Democracia y libertad
Mientras discutimos el “todes”, hay países cambiando leyes de manera regresiva para limitar las libertades que la democracia garantiza.
He escrito muchas veces sobre la vocación autodestructiva de las sociedades democráticas, generadas, en parte, por las propias libertades que garantiza. Al respecto hay muchísimos ejemplos, como es el caso de la emigración musulmana (extremista) a Europa occidental. Esta gente busca una mejor vida y viene de países donde no tienen derechos (o los tienen limitados), en condiciones de pobreza y con sistemas políticos autocráticos que no permitirían que la emigración fuera al revés. Sin embargo, ya instalados en la democracia liberal y libertaria se radicalizan y atacan las propias libertades que los protegen.
Otro caso icónico es el incremento de políticos que llegan al poder usando las reglas democráticas que ellos mismos ayudaron a construir, para destruirlas o para mermar su credibilidad. En Estados Unidos hay un expresidente en campaña que sigue sin aceptar que perdió, a pesar de todas las pruebas de todo lo contrario. Esto ha lastimado la confianza en la democracia del país que históricamente mejor la ha defendido. La libertad que garantiza la democracia liberal permite, paradójicamente, que se le ataque de manera impune. La democracia liberal y la libertad que garantiza no tiene un arma nuclear para defenderse.
Los enemigos de la democracia han crecido en las últimas décadas y aprendieron a jugar con sus reglas. En otros casos, como China, se presenta como un modelo alternativo sin miedo al prejuicio occidental y tratando de demostrar su éxito como opción sistémica.
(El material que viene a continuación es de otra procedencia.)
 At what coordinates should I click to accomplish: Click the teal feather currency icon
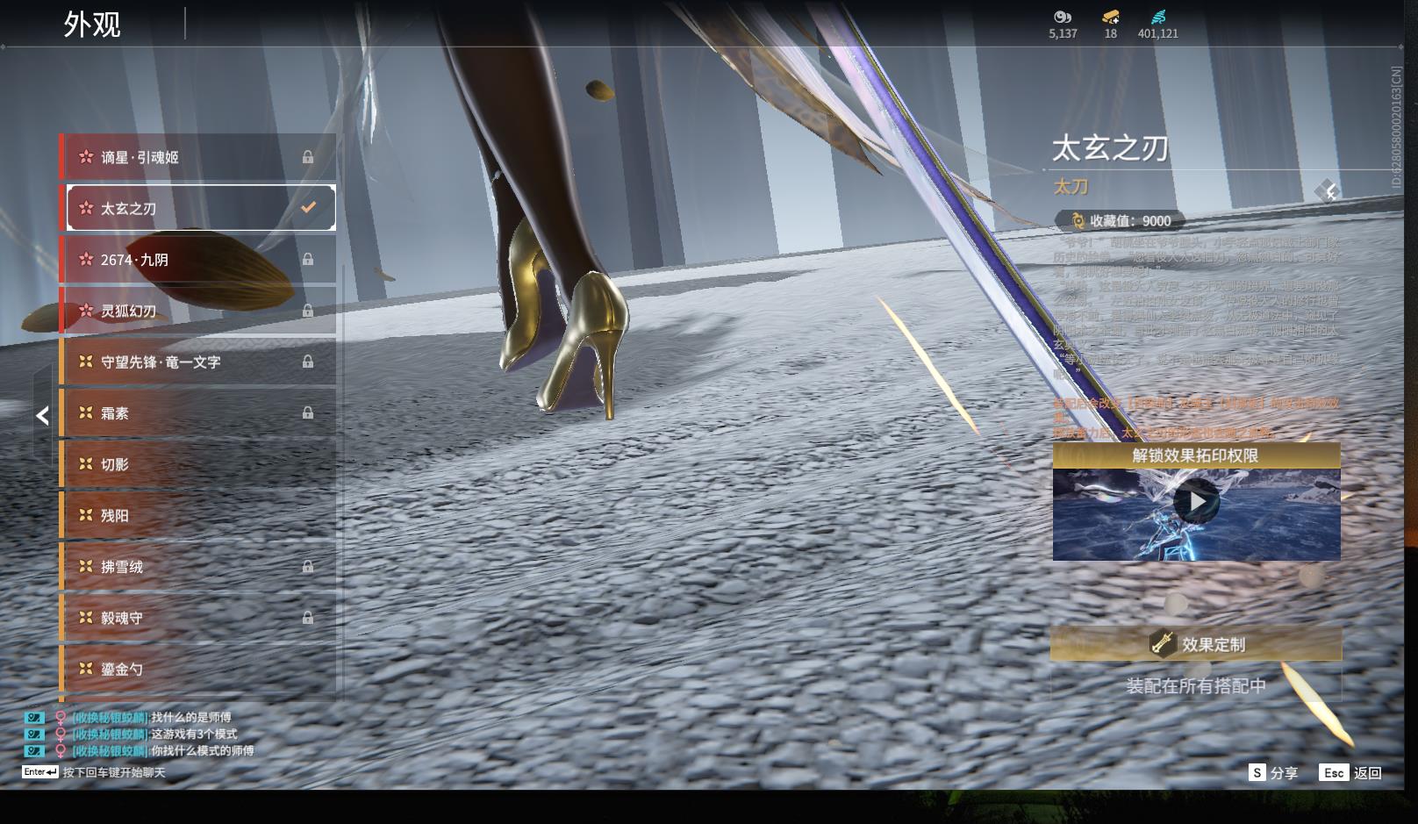coord(1158,17)
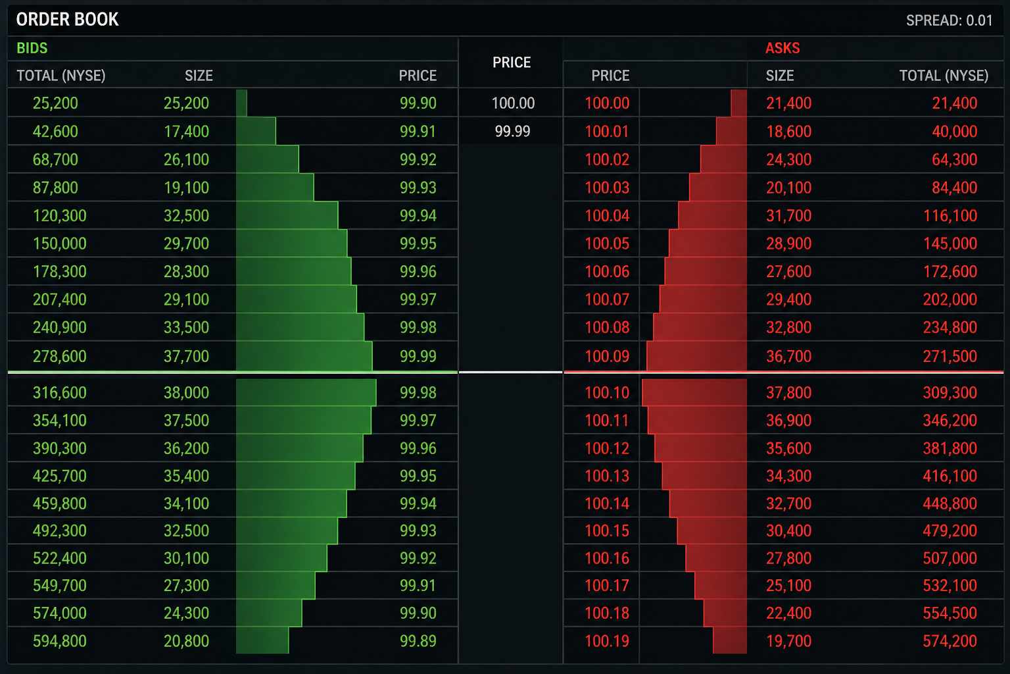The height and width of the screenshot is (674, 1010).
Task: Click the ASKS section header
Action: (782, 48)
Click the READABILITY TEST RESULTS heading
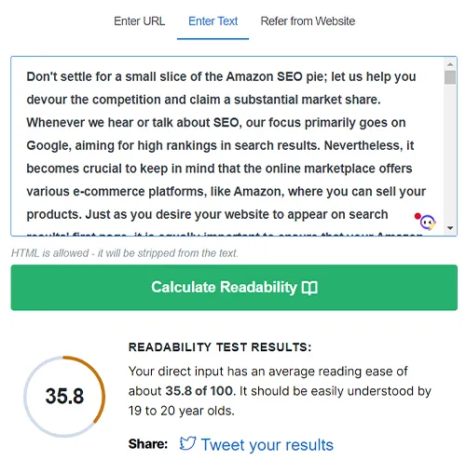Image resolution: width=466 pixels, height=460 pixels. [x=220, y=347]
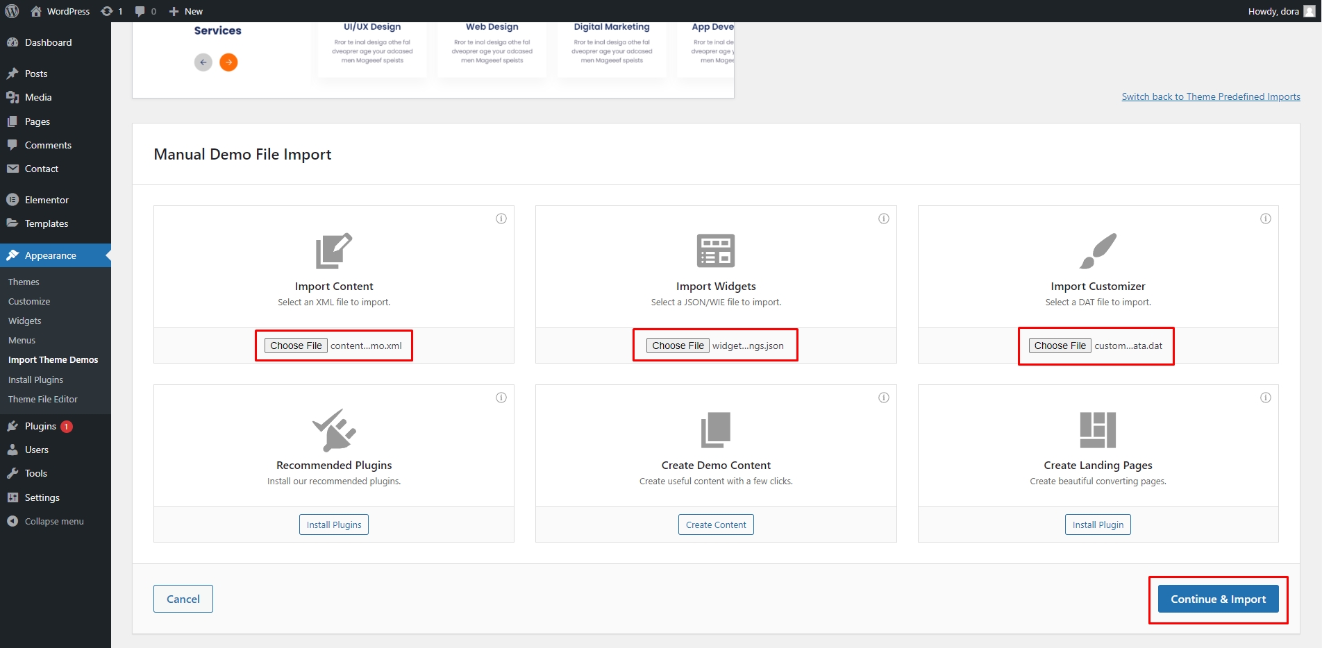Click Switch back to Theme Predefined Imports link
The height and width of the screenshot is (648, 1322).
1210,96
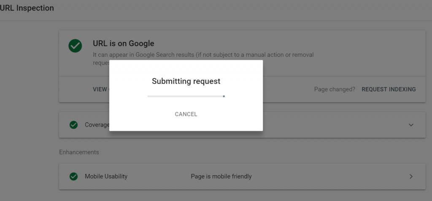432x201 pixels.
Task: Click the green checkmark icon next to Coverage
Action: pyautogui.click(x=73, y=125)
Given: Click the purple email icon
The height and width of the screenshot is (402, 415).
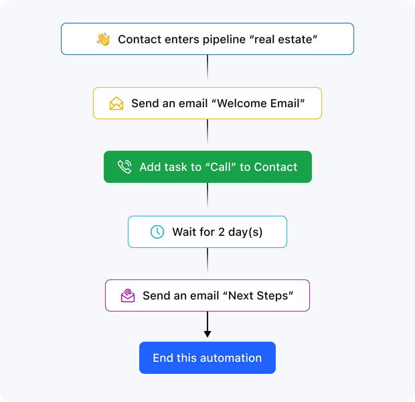Looking at the screenshot, I should (127, 295).
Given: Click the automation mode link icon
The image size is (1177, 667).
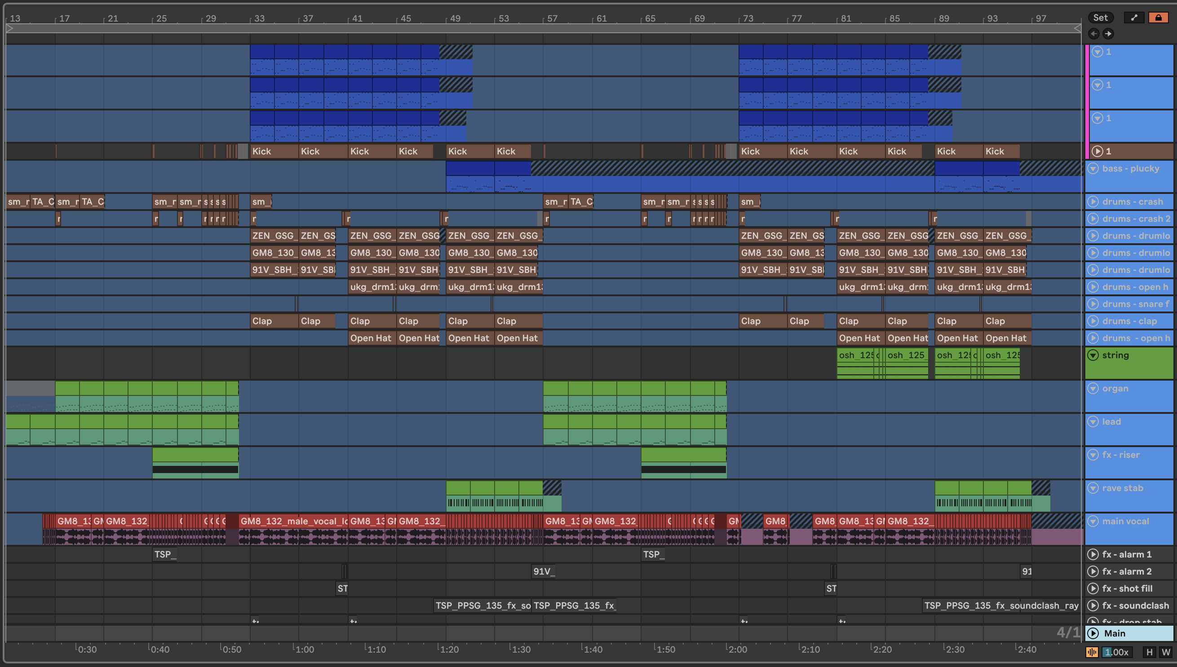Looking at the screenshot, I should pyautogui.click(x=1133, y=18).
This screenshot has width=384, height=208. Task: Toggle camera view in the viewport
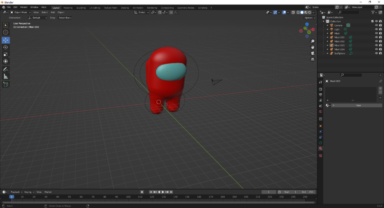coord(313,53)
En Rusia pasa más o menos lo mismo; geográficamente están demasiado cerca de sistemas democráticos exitosos y ellos nunca han tenido democracia plena (pasaron de las monarquías al sistema comunista y de ahí a la oligarquía). Por eso la guerra con Ucrania es sistémica, es por el control del futuro de un país que siente en su influencia y que podría ser una amenaza sistémica futura.
Rusia y China se han dedicado a financiar, apoyar y adoctrinar grupos políticos dentro de las democracias liberales. Las técnicas de posverdad y de mentir cínicamente son prácticamente iguales en Argentina, México o Estados Unidos. Esto no es una casualidad, todo viene desde el mismo manual.
Las libertades en Occidente han provocado otros distractores que toman fuerza y nos sacan de foco. Esto es aprovechado por los enemigos de la democracia de dos maneras; la primera, genera causas (a veces ciertas y a veces no) que sirven de distractores sociales y, la segunda, es que los captan dentro de su red, aprovechando la confusión global entre “izquierda y derecha”, que ya no es vigente como lo he explicado desde hace tiempo. Un buen ejemplo de esto es España, donde grupos feministas han llegado a excesos tales que han perdido el foco original y acaba en acciones fascistoides, y apoyando a grupos autodenominados progresistas, que en realidad tienen tendencias abiertamente fascistas.
Occidente está completamente perdido en discusiones estériles y el aseguramiento de la igualdad (que es un objetivo platónico), mientras el sistema democrático es atacado con estrategia, táctica y método. Mientras discutimos el “todes”, hay países cambiando leyes de manera regresiva para limitar las libertades que la democracia garantiza. La técnica es impecable, peléense por la semántica, mientras les quito su sistema electoral.
Las causas usadas para estos efectos son infinitas y siempre habrá quienes pierdan el foco y empujen más el péndulo, mientras la libertad que garantiza su enfoque en el tema que sea es atacado por quienes les dicen que los representan.
Para mí, la ideología tiene muchos límites y no tiene objetivos claros o alcanzables. Pero muchos manipulan a una sociedad que se ofende por cualquier cosa y tratan de imponer una igualdad imposible, por eso es un arma tan útil para manejar a estos grupos. Es el cuento de nunca acabar, la autocracia le ofrece a los calvos prohibir la venta de champú, porque es injusto que alguien con pelo se lo lave, y el sindicato de calvos votará por ese partido (es, por supuesto, una exageración para demostrar mi punto).
Nos urge en enfocarnos en lo esencial: democracia y libertad. Ésas son las causas que requieren una defensa decidida y sin tregua.